• [Required action]:
Only the lines from the start of the entries through the line with "Task: Click the Integer class reference" should be returned, each exactly as it stands, and no pictures.

• [Listed entries]:
* * *
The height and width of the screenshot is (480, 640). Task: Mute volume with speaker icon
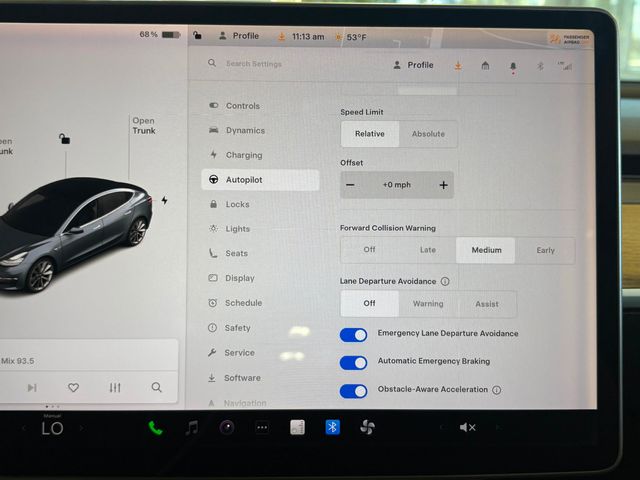[467, 427]
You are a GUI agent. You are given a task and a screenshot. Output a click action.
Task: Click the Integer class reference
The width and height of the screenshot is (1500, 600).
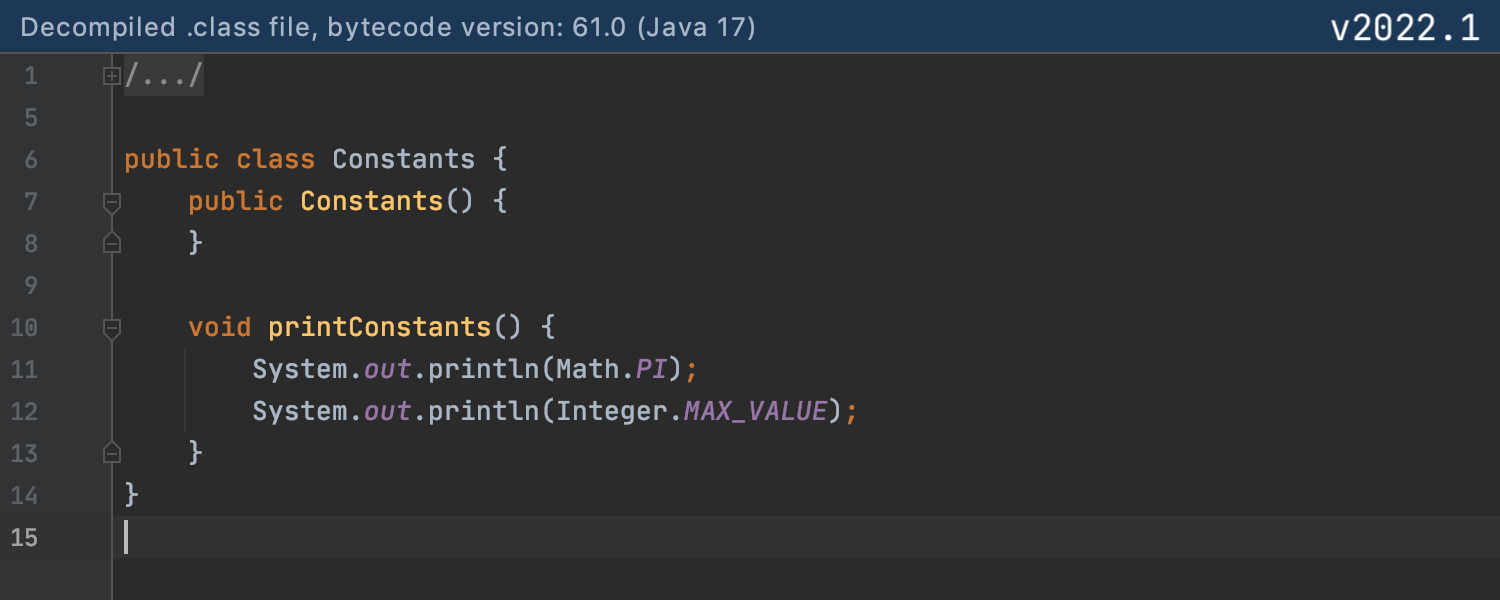pyautogui.click(x=612, y=412)
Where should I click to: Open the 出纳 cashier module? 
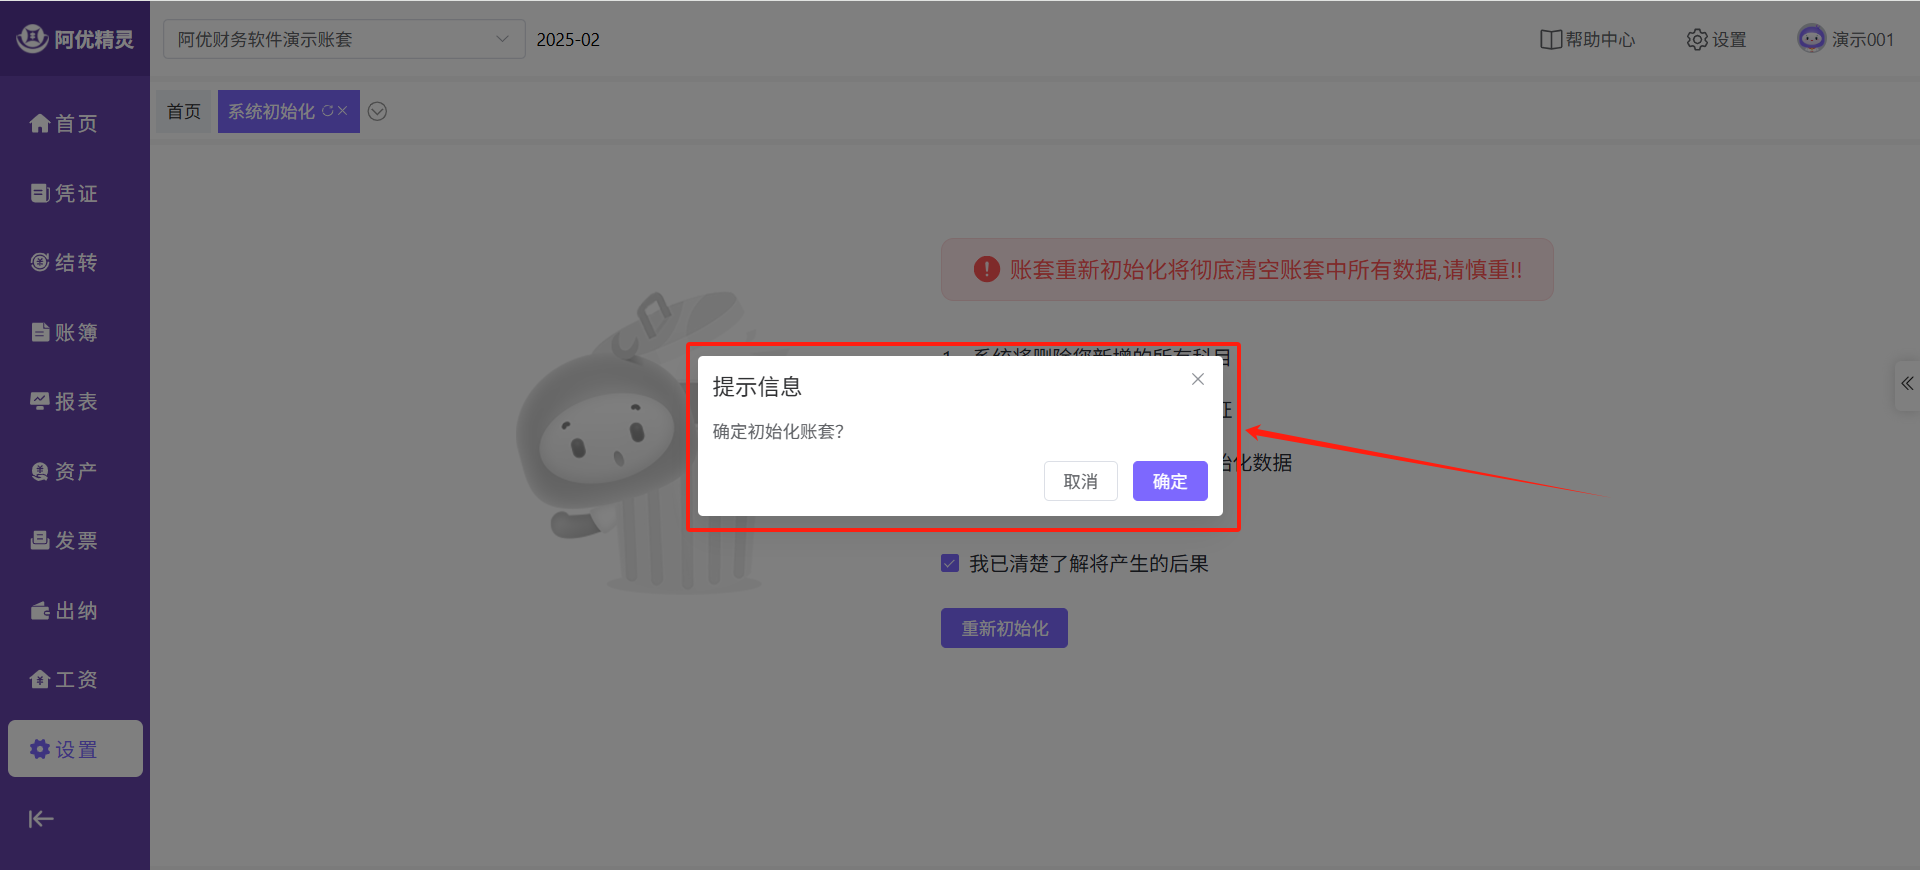64,610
* * *
• [Answer space]:
The height and width of the screenshot is (480, 640). Task: Mute volume with speaker icon
[467, 427]
You are a GUI agent. You are given a task and a screenshot. Output a click action.
Task: Click the Integer class reference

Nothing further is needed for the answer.